» **JOB 1**
Rewrite the Saved entries rows from the first one through the line containing "Ginowan City (304, 530)", replacing every "Genealogy" with "Family Tree" and leaving everything else unchanged. Leave the pictures out.

» **TEXT SEGMENT**
##############################

After a few minutes you should be able to search the index through a script called search.pl. There is no Web-based search interface in this activity.

search your index (./search.pl)

Activity - Being an OAI data repository

In this activity you will serve content via OAI-PMH. Specifically, you will convert MARC records into simple OAIXML files (with a program called marc2oai), make them available with a “toolbox” called XMLFile created by Hussein Suleman, and then use the same process with content from MyLibrary. Here’s how:

open up your terminal
connect to the remote host
navigate to the marc directory (cd marc)
run marc2oai (./marc2oai [filename] [prefix])

You should now be able to use your Web browser to peruse the data at http://infomotions.com/musings/oss-and-xml/oai/. There you will find a CGI script, a configuration file, a set of Perl modules, and a set of data where all of the OAIXML files you just created reside. You should also be able to browse the repository using the OAI Repository Explorer.

Remember, one of the biggest strength of database is the ability to write reports against them. In this case we will write a sets of reports against MyLibrary to create OAIXML files for every record in a MyLibrary instance. We will use a program called mylibrary2oai.pl. Here’s how to use it:

navigate to the MyLibrary terminal interface (cd terminal-interface)
run mylibrary2oai.pl (./mylibrary2oai.pl)

Like above, you should now be able to use your Web browser to see the files it created as well as use the OAI Repository Explorer as an OAI service provider.

Relational databases make it easy to store and manipulate data. Indexes make information easily findable. Community standards reduce the need to re-invent the wheel. Open source software builds on these concepts and allows others to improve upon them for the benefit of all.

XML in libraries

In a sentence, the eXtensible Markup Language (XML) is an open standard providing the means to share data and information between computers and computer programs as unambiguously as possible. Once transmitted, it is up to the receiving computer program to interpret the data for some useful purpose thus turning the data into information. Sometimes the data will be rendered as HTML. Other times it might be used to update and/or query a database. Originally intended as a means for Web publishing, the advantages of XML have proven useful for things never intended to be rendered as Web pages.

XML documents have syntactic and semantic structures. The syntax (think spelling and punctuation) is made up of a minimum of rules:

XML documents always have one and only one root element - The structure of an XML document is a tree structure where there is one trunk and optionally many branches. The single trunk represents the root element of the XML document.

##############################

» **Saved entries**
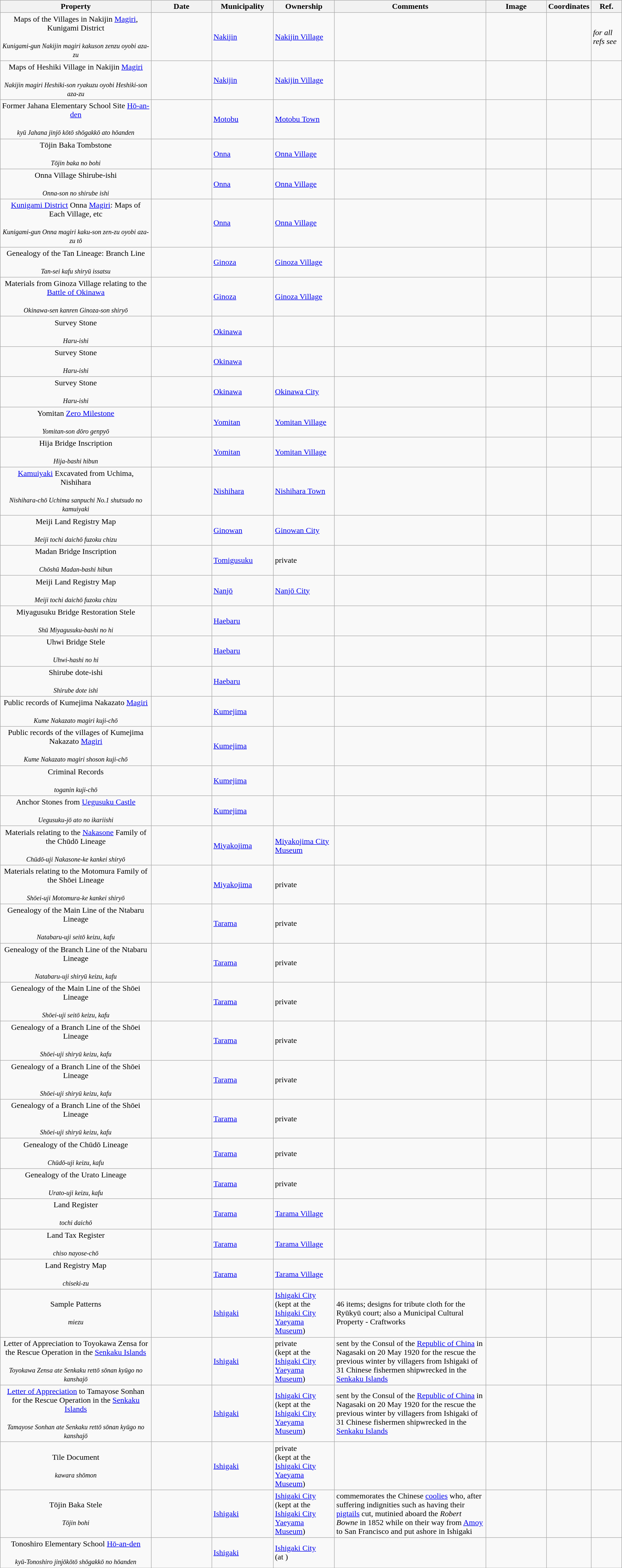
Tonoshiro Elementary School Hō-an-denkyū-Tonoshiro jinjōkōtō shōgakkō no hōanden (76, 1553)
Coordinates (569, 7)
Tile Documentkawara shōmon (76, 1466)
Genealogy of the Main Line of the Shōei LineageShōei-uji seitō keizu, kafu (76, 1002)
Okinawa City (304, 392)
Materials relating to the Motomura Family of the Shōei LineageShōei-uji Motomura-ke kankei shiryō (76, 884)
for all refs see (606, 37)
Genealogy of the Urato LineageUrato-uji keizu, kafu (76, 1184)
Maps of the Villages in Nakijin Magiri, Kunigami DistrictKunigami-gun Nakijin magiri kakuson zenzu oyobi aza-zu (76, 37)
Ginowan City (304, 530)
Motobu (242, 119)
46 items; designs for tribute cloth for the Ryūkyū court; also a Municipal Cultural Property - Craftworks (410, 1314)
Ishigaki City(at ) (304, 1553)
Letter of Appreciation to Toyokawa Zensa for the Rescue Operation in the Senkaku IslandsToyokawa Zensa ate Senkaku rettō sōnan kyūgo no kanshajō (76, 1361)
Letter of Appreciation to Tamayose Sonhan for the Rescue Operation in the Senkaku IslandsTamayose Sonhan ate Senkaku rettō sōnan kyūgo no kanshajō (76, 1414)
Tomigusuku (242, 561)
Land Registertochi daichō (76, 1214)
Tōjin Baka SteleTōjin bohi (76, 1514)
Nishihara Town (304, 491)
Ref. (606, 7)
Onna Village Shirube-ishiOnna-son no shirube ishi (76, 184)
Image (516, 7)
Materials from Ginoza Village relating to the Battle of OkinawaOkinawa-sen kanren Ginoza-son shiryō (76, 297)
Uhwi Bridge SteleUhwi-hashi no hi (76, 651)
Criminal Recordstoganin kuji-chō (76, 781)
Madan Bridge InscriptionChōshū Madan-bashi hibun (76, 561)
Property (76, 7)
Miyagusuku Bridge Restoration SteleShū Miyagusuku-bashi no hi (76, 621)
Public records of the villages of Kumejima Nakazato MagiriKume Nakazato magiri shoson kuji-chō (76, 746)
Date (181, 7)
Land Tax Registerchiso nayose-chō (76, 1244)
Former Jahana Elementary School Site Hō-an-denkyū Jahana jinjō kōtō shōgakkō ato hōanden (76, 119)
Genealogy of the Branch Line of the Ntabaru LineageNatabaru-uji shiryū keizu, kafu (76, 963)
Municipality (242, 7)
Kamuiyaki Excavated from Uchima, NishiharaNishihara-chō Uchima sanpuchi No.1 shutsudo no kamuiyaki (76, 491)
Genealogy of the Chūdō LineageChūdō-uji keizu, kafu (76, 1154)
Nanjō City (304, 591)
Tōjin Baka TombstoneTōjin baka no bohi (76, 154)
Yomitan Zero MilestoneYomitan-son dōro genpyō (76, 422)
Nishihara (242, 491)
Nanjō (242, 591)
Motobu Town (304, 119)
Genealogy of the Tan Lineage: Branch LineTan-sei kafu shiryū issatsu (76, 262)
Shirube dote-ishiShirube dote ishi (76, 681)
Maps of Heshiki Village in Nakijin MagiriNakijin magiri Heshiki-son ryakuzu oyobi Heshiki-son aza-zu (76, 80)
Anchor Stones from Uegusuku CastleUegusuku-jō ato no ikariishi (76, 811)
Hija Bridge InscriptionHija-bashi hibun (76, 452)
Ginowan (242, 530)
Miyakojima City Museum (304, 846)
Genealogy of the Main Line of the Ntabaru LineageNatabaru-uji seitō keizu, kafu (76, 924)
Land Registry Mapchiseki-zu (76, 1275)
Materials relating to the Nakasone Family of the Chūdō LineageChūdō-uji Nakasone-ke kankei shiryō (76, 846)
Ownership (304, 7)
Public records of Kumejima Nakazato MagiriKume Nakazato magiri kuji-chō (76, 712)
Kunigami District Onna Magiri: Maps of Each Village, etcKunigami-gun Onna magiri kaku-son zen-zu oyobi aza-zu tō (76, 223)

##############################

» **JOB 2**
Proceed with the text on OAI repositories and XML in libraries, picking up right after its last sentence.

» **RESPONSE 1**
Tonoshiro Elementary School Hō-an-denkyū-Tonoshiro jinjōkōtō shōgakkō no hōanden (76, 1553)
Coordinates (569, 7)
Tile Documentkawara shōmon (76, 1466)
Family Tree of the Main Line of the Shōei LineageShōei-uji seitō keizu, kafu (76, 1002)
Okinawa City (304, 392)
Materials relating to the Motomura Family of the Shōei LineageShōei-uji Motomura-ke kankei shiryō (76, 884)
for all refs see (606, 37)
Family Tree of the Urato LineageUrato-uji keizu, kafu (76, 1184)
Maps of the Villages in Nakijin Magiri, Kunigami DistrictKunigami-gun Nakijin magiri kakuson zenzu oyobi aza-zu (76, 37)
Ginowan City (304, 530)

» **RESPONSE 2**
Element names are case-sensitive - Each of the following possible elements names are different: name, Name, NAME, nAmE.
Elements are always closed - Each element is denoted by opening and closing brackets, the less than sign (<) and greater than sign (>), respectively.
Elements must be correctly nested - Consecutive XML elements may not be opened and then closed without closing the elements that were opened last first.
Elements’ attributes must always be quoted - XML element are often qualified using attributes. For example, an integer might be marked up as a length and the length element might be qualified to denote feet as the unit of measure. For example: <length unit='meter'>5</length>. The attribute is named unit, and it’s value is always quoted. It does not matter whether or not it is quoted with an apostrophe (') or a double quote (").
There are only five entities defined by default (<, >, &, ", and ') - Certain characters in XML documents have special significance, specifically, the less than (<), greater than (>), and ampersand (&) characters. The first two characters are used to delimit the existence of element names. The ampersand is used to delimit the display of special characters commonly known as entities; they ampersand character is the “escape” character. Because ‘ and “ are used in attributes they have pre-defined entities as well: ' and ", respectively.
When necessary, namespaces must be employed to eliminate vocabulary clashes - The concept of a “namespace” is used to avoid clashes in XML vocabularies.

The semantics of an XML document (think grammar) is an articulation of what XML elements can exist in a file, their relationship(s) to each other, and their meaning. Ironically, this is the really hard part about XML and has manifested itself as a multitude of XML “languages” such as: RSS, RDF, TEILite, DocBook, XMLMARC, EAD, XSL, etc.

XML information is made accessible to humans as well as computers through an XML-based technology called XSLT (eXtensible Stylesheet Language: Transformation). XSLT is an XML “language”. Write/create an XML file. Write an XSLT file. Use a computer program to combine the two to make a third file -- the transformation. The third file can be any plain text file including another XML file, a narrative text, or even a set of sophisticated commands such as structured query language (SQL) queries intended to be applied against a relational database application. Again, XSLT is a programming language. It is complete with input parameters, conditional processing, and function calls. Unlike most programming languages, XSLT is declarative and not procedural. This means parts of the computer program are executed as particular characteristics of the data are met and less in a linear top to bottom fashion. This also means it is not possible to change the value of variables once they have been defined.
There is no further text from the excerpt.